The Adviser will not place orders with broker-dealers which are affiliated
persons of the Adviser or the Fund without the prior written authorization of
the Fund, and then will do so subject to (i) the provisions of Sections 17(e)(2)
and Rule 17e-1 and Section 10(f) and Rule 10f-3 under the 1940 Act, Rule 206(3)-
2 under the 1940 Advisers Act, Section 11(a) under the Securities Exchange Act
of 1934 (the "1934 Act") and any other applicable laws or regulations, and (ii)
procedures properly adopted by the Fund with respect thereto.
(e) On occasions when the Adviser deems the purchase or sale of a
security to be in the best interest of a Portfolio as well as other clients, if
any (including any other Portfolio), the Adviser, to the extent permitted by
applicable laws and regulations, may aggregate the securities to be purchased or
sold. In such event, allocation of the securities so purchased or sold will be
made by the Adviser in a manner it considers to be equitable and consistent with
its fiduciary obligations to each, and transaction costs will be allocated so
that each receives, to the extent possible, the same price.

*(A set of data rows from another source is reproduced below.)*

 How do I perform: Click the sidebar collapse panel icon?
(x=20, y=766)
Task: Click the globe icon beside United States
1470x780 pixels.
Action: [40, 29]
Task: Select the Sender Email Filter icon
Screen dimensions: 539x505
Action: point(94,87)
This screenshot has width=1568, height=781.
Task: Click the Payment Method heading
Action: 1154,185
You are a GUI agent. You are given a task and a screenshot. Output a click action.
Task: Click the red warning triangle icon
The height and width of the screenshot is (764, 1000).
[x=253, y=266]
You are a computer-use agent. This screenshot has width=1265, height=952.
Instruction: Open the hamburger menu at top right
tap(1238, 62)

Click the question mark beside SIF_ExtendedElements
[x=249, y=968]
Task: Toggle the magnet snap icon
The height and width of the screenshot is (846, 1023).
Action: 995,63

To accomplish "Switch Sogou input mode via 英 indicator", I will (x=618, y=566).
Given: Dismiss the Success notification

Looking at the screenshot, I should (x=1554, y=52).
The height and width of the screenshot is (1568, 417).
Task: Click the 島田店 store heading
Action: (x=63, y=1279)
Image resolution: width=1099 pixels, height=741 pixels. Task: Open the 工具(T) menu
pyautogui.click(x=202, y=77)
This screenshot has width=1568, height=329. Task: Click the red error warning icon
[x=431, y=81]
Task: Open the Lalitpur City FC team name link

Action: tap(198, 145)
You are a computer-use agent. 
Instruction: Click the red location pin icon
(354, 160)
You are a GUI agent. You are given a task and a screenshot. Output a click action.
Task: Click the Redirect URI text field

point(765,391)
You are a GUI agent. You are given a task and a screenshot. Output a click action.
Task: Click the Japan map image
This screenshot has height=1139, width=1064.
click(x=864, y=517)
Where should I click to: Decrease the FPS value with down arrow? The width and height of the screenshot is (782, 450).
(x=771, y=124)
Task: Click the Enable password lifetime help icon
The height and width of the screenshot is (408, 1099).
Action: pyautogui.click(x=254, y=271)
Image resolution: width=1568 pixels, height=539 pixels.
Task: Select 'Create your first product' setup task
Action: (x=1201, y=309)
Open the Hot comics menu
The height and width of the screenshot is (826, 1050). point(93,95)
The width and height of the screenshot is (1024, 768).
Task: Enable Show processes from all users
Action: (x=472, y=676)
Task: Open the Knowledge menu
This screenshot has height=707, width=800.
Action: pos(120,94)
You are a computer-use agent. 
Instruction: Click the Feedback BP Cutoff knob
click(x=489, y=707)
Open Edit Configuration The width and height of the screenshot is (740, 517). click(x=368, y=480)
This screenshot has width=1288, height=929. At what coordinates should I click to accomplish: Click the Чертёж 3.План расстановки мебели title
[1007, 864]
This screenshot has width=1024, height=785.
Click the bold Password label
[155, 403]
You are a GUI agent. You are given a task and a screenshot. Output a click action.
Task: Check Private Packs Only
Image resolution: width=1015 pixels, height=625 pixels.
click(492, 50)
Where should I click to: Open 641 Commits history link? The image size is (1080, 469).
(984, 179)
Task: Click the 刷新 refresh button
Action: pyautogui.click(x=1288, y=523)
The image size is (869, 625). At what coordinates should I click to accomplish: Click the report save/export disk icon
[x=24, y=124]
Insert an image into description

(f) The Adviser shall render to the Trustees of the Fund such periodic
and special reports as the Trustees may reasonably request.
(g) The Adviser, and not the Fund, shall pay the salaries and fees of
any officers or Trustees of the Fund who are "interested persons" (as defined in
the 0000 Xxx) and who are employed by the Adviser to perform services relating
to the Fund.
(h) The services of the Adviser to a Portfolio under this Agreement
are not to be deemed exclusive and the Adviser shall be free to render similar
or other services in the future to the Fund or to others so long as its services
under this Agreement are not impaired thereby.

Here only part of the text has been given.